How a court marriage can help for inter-caste couples

Inter-caste marriages are a significant step toward reducing caste-prejudices and abolishing ‘untouchability.’ It also helps in spreading the values of equality and liberty in society. A court marriage helps the inter-caste couples to legalize their marriage. It is a simple, hassle-free, and economical procedure as well. The marriage can be solemnized in front of a marriage registrar and three witnesses.

In MyAdvo, with the help of a court marriage expert, you can know all the details that how to complete a hassle-free court marriage process.
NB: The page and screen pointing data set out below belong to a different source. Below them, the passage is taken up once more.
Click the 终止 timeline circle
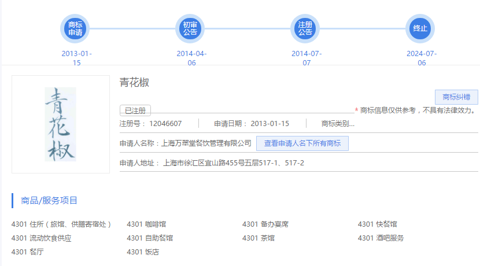 pyautogui.click(x=420, y=28)
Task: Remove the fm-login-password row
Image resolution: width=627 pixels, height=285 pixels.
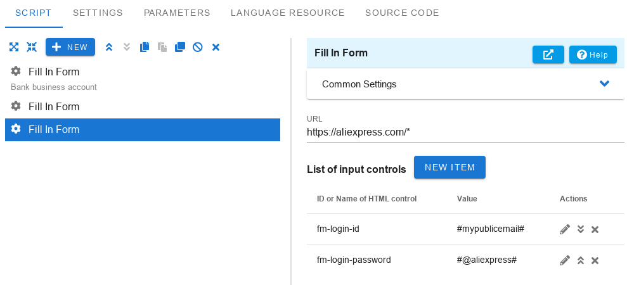Action: tap(595, 261)
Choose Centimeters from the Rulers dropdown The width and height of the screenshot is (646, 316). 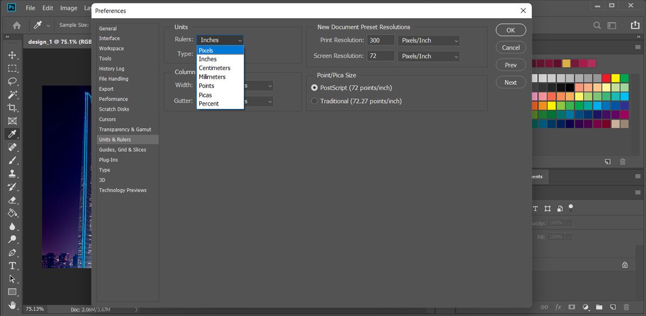tap(214, 68)
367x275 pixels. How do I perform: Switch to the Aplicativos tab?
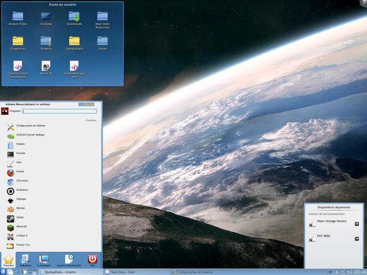tap(25, 260)
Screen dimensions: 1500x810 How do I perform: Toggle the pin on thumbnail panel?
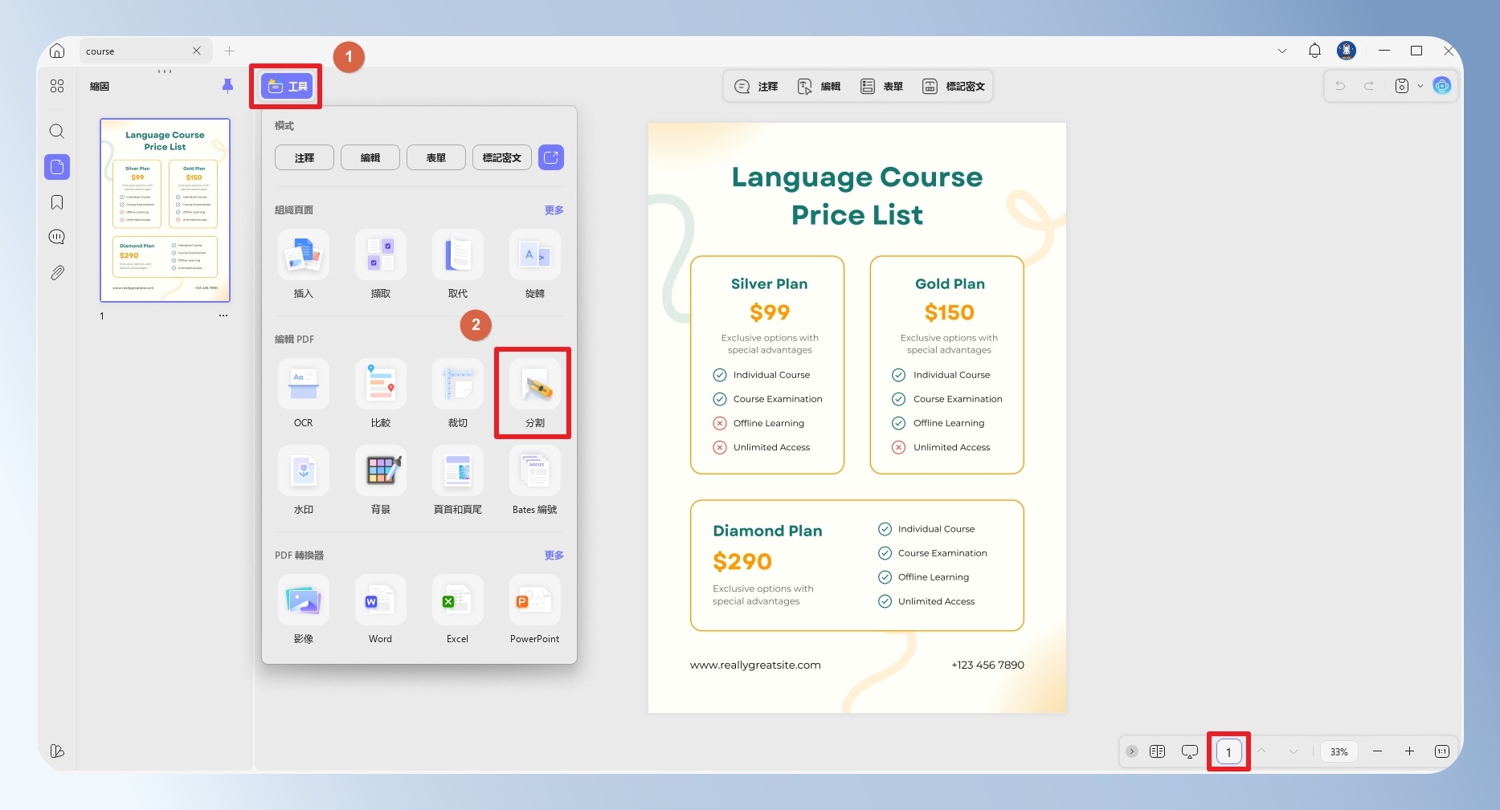227,86
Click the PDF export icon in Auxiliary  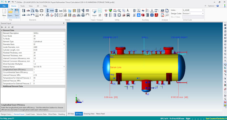point(156,15)
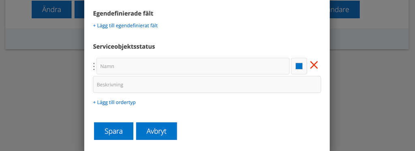Click the plus sign before Lägg till ordertyp
The height and width of the screenshot is (151, 415).
pyautogui.click(x=94, y=102)
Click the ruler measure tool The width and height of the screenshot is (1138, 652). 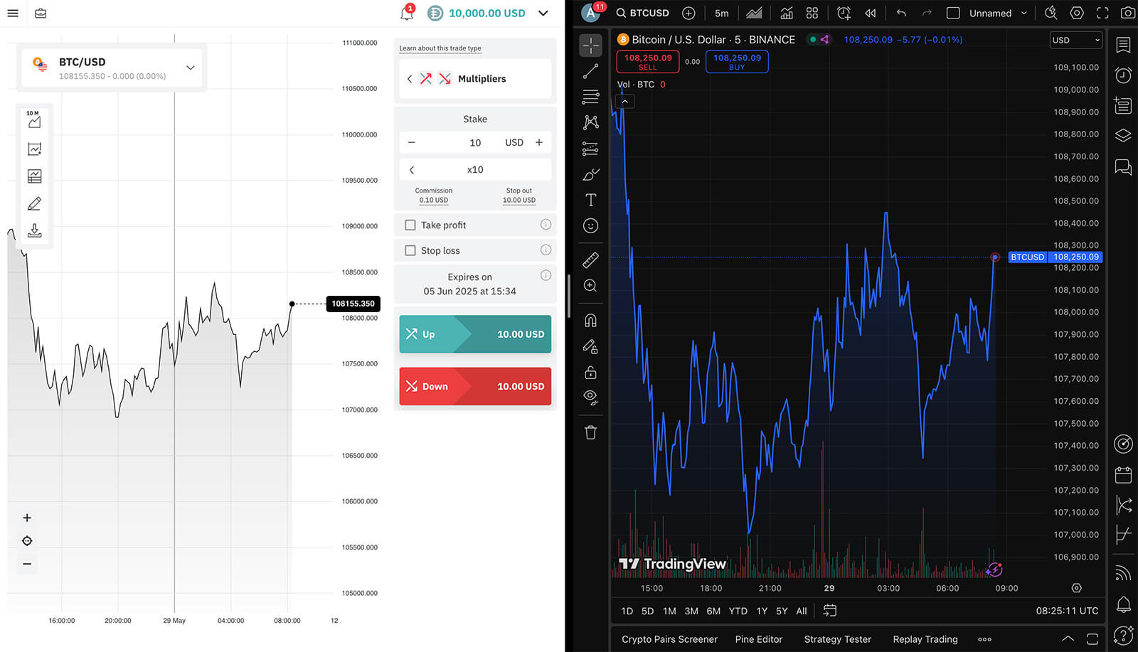tap(590, 260)
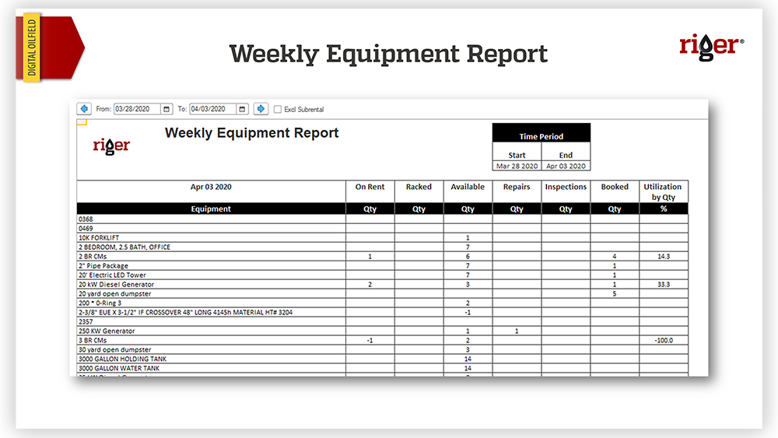The width and height of the screenshot is (778, 438).
Task: Click the Booked column header
Action: pos(615,187)
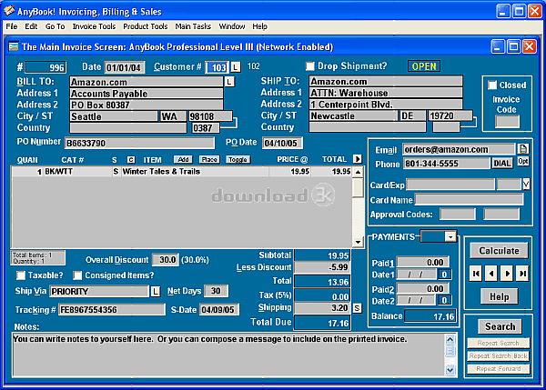The image size is (546, 390).
Task: Check the Taxable option
Action: 21,275
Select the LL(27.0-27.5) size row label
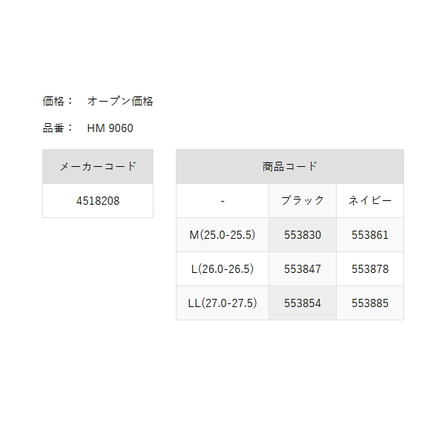Image resolution: width=445 pixels, height=445 pixels. (x=223, y=303)
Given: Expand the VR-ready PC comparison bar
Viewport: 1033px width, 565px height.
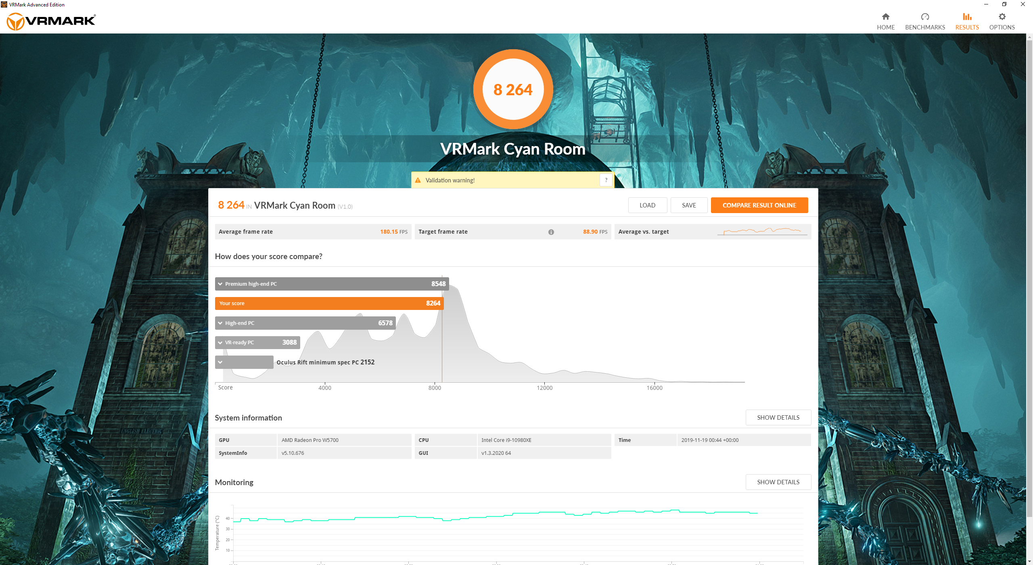Looking at the screenshot, I should coord(220,343).
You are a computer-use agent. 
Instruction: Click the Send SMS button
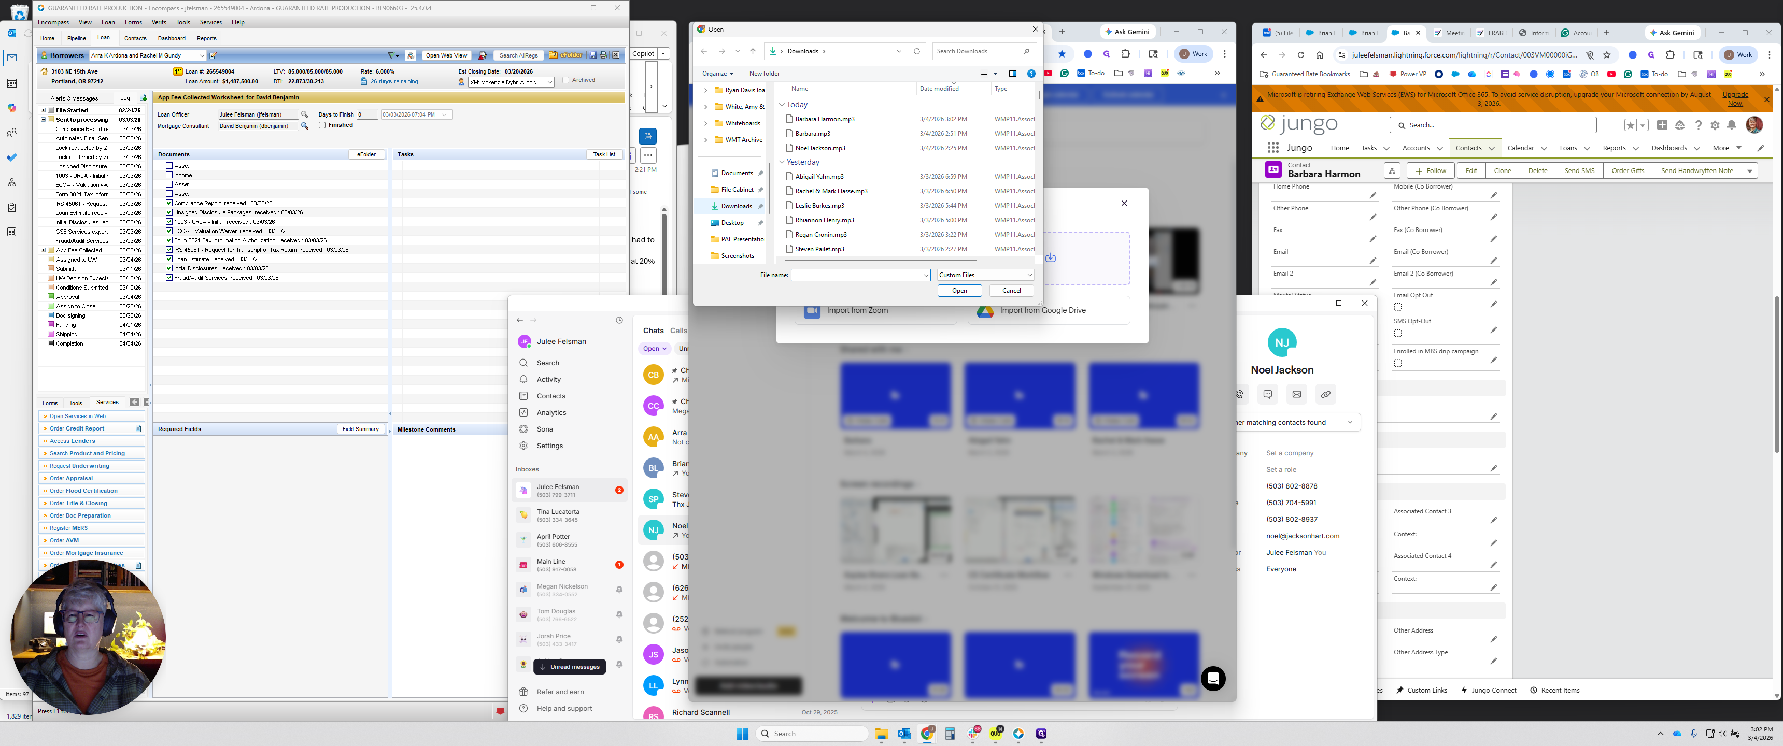pyautogui.click(x=1579, y=171)
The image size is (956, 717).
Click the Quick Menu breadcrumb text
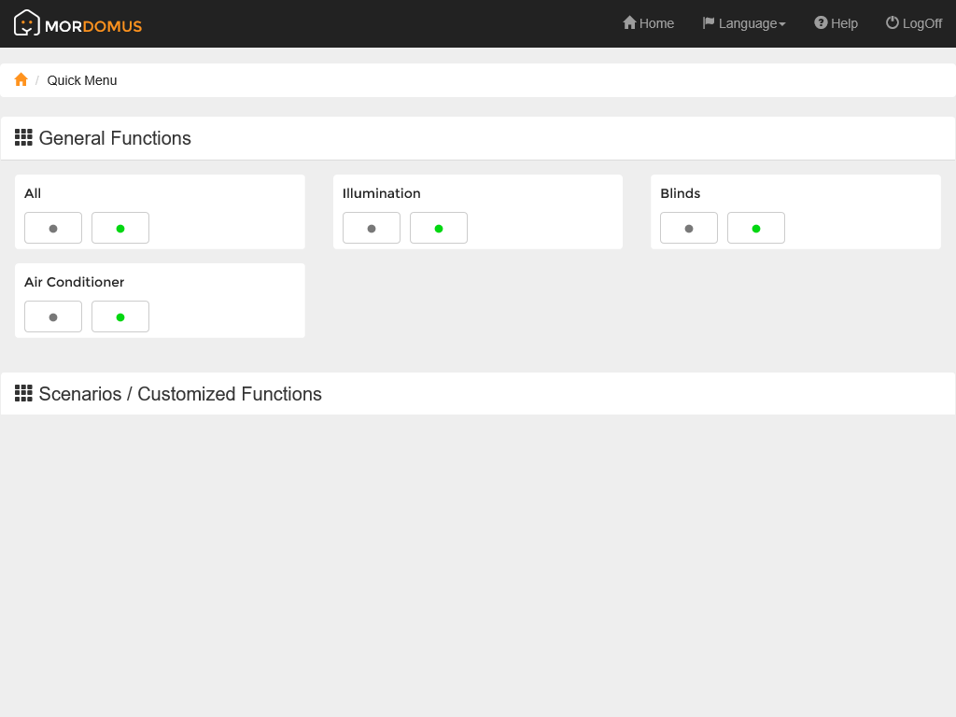82,80
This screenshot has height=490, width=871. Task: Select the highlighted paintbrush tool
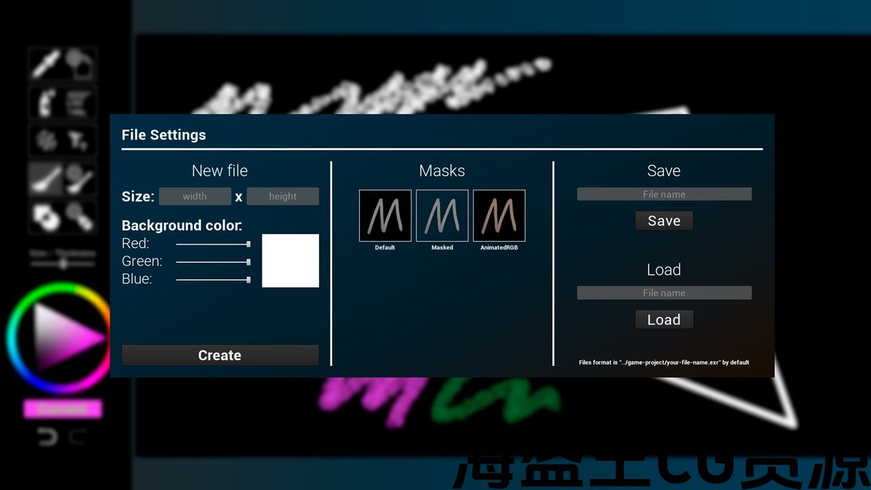pyautogui.click(x=45, y=179)
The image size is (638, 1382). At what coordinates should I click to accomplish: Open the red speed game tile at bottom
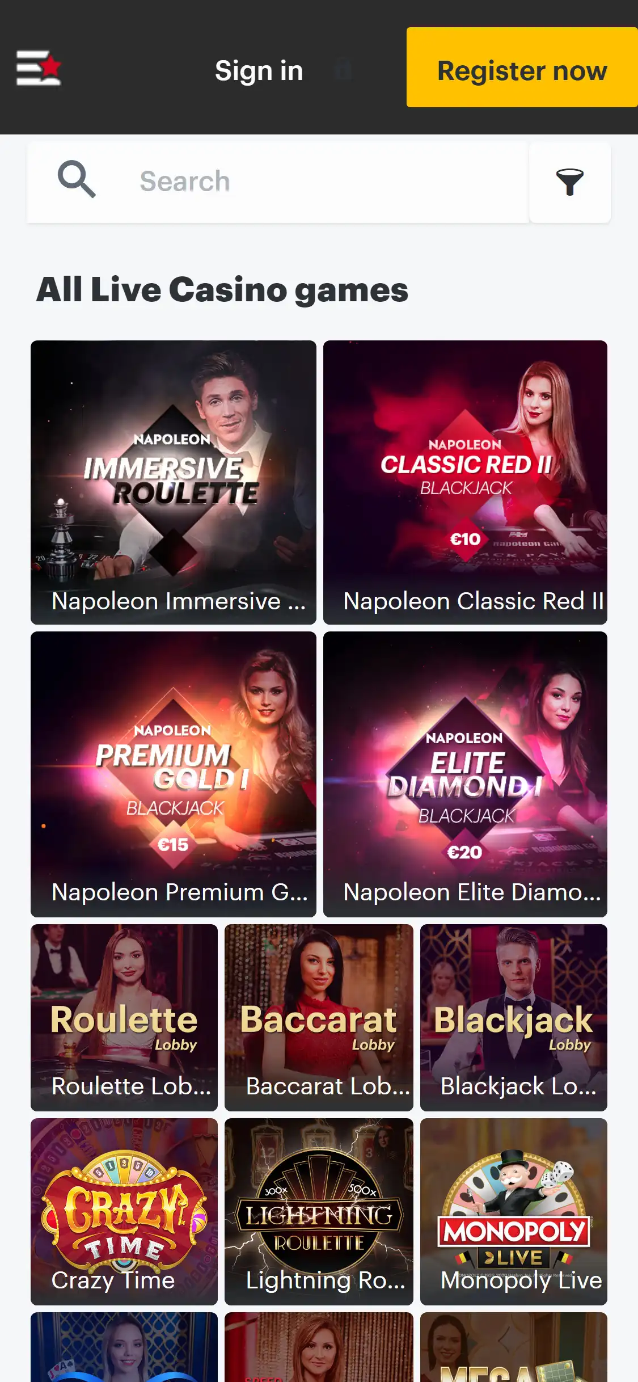click(319, 1347)
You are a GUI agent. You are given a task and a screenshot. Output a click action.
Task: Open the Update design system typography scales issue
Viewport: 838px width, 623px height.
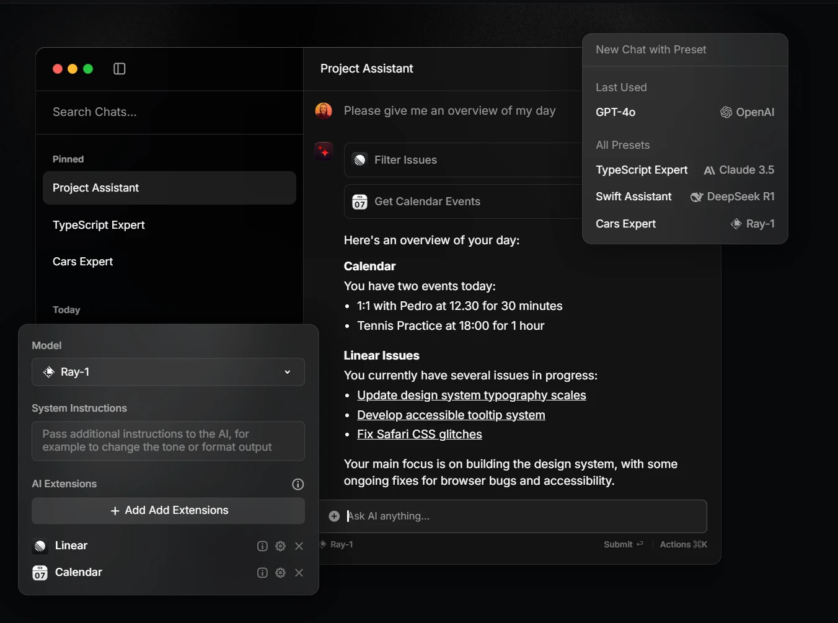pyautogui.click(x=472, y=395)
Conditions for a Court Marriage

  • None of the involved parties can have a spouse who is alive.
  • The bride should at least be 18 years old and the groom must be at least 21 years old.
  • The involved parties must not be related to each other within the degree of a prohibited relationship as defined in the Act of Special Marriage.

Steps for court marriage

  • Both the bride and groom will be given a checklist of documents and a questionnaire for recording their details. Once MyAdvo receives the duly filled in the questionnaire, it will issue an intended marriage notice.
  • You will then need to choose the jurisdiction where you want your marriage to be solemnized. Either the bride or groom must have lived in that district for a minimum of 30 days before the notice was filed. The marriage will be solemnized at the office of the marriage registrar of that district.
  • MyAdvo experts will then set up a meeting where you along with your partner and three witnesses will have to appear before the marriage registrar. There, he or she will check and finalize the documents.
  • The marriage registrar will then publish the intended marriage notice. Along with that, he or she will also invite objections regarding the same. The objections must be raised within 30 days of publication.
  • If someone raises an objection, the marriage registrar will give all the parties to present their case. The marriage won’t be solemnized if the objection is found to be true.
  • If there are no objections or the objections have been removed, the legal procedure will continue. Both the bride and groom, along with the same three witnesses will have to reappear before the marriage registrar. They will then sign a declaration solemnizing the marriage.
  • Once that is done, a marriage certificate will be issued by the marriage registrar. It will have to be signed by both the parties and the same three witnesses.  

Documents Required

From the Bride and Groom

  • Affidavits from both the bride and groom that includes their date of birth, present marital status, along with a declaration that they are not related to one another within the degree of prohibited relationship defined in the Special Marriage Act.
  • Residential proof of both the parties. A photocopy of Aadhar Card, Passport, Voter Card, Driving License, Ration Card, and Rent or Lease Agreement can be given.
  • A photocopy of class 10th certificate, birth certificate, or passport along with four passport size photographs must be given.
  • The intended marriage notice duly signed by both the bride and groom must be submitted and if any of the involved parties is a divorcee, he or she must submit a copy of the divorce order/decree. 

From the Witnesses

  • Each witness must submit a photocopy of their PAN Card
  • A photocopy of their Identity Document must also be submitted by each witness. Aadhar Card, Voter Card, PAN Card, Driving License, NFS Ration Card, or any Govt. recognized document can be provided.